Davanti a qualche centinaio di persone il patron di Tiscali ha spiegato che il Pd in Italia davanti a rabbia e speranza "sceglie la speranza. A noi interessa chi ci dà risposte prima su quello che intende fare. Non ci possiamo fidare di uno come Grillo che non ci dice cosa vuole fare del voto e se davanti ad un bambino nel Canale di Sicilia è per respingerlo oppure no – ha tuonato Soru – noi abbiamo deciso cosa vogliamo: vogliamo più Europa, una comunità meritocratica e solidale che investe sui giovani e vuole investire e difendere il lavoro con le competenze di oggi, con l'innovazione, con un livello di istruzione e sapere che deve essere diverso rispetto da ieri".

L'Europa è un progetto "buono" secondo l'ex governatore sardo, "altro che un progetto delle banche". L'esponente del Pd ha quindi lanciato un appello al voto: "C'è ancora tanta gente che non sa che domenica si andrà a votare e gli dobbiamo dire che è importante andare". Un invito a sentire l'Europa come casa propria. "E' importante l'Europa – ha ribadito – dobbiamo confrontarci: non possiamo dire a Zola di giocare sempre in Sardegna. Diciamo invece: Zola, fai vedere quello che sai fare dappertutto anche lontano da casa".

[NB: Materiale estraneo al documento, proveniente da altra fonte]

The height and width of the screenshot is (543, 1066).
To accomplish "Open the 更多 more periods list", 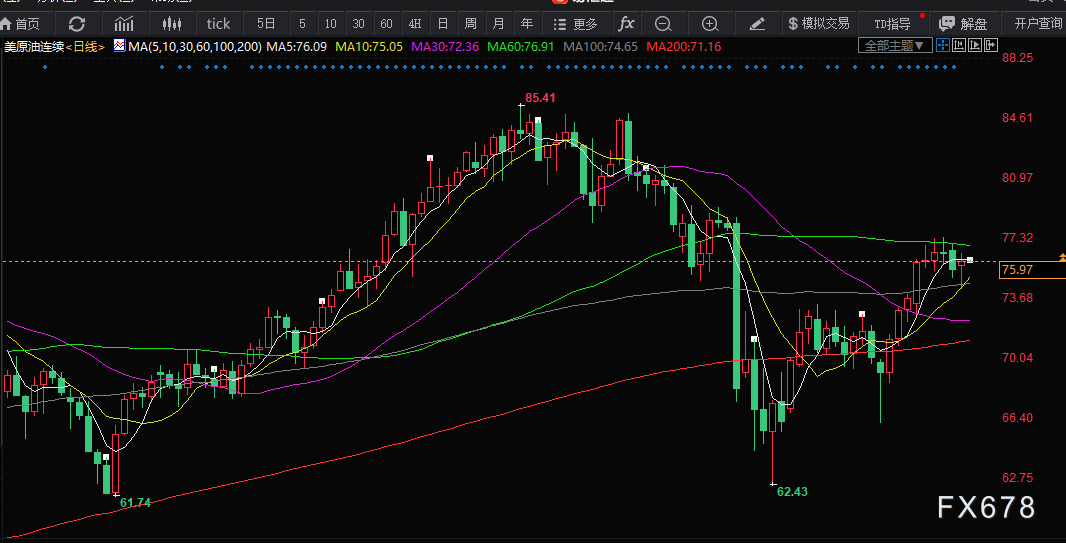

Prima di lui, preceduti da una bella serie di hit anni Ottanta sparati dalle casse (ma c'è scappato anche De Andrè versione Creuza de ma), avevano parlato il segretario regionale del Pd Silvio Lai e il governatore Francesco Pigliaru. "Soru è la persona migliore per parlare di Europa – ha detto Lai – è un uomo che va oltre i confini dell'isola". Pigliaru, riferendosi al vecchio continente, ha parlato di "totale di molto maggiore della somma delle parti". E ha concluso: "Abbiamo bisogno di essere uniti e di un'Europa aperta a tutti".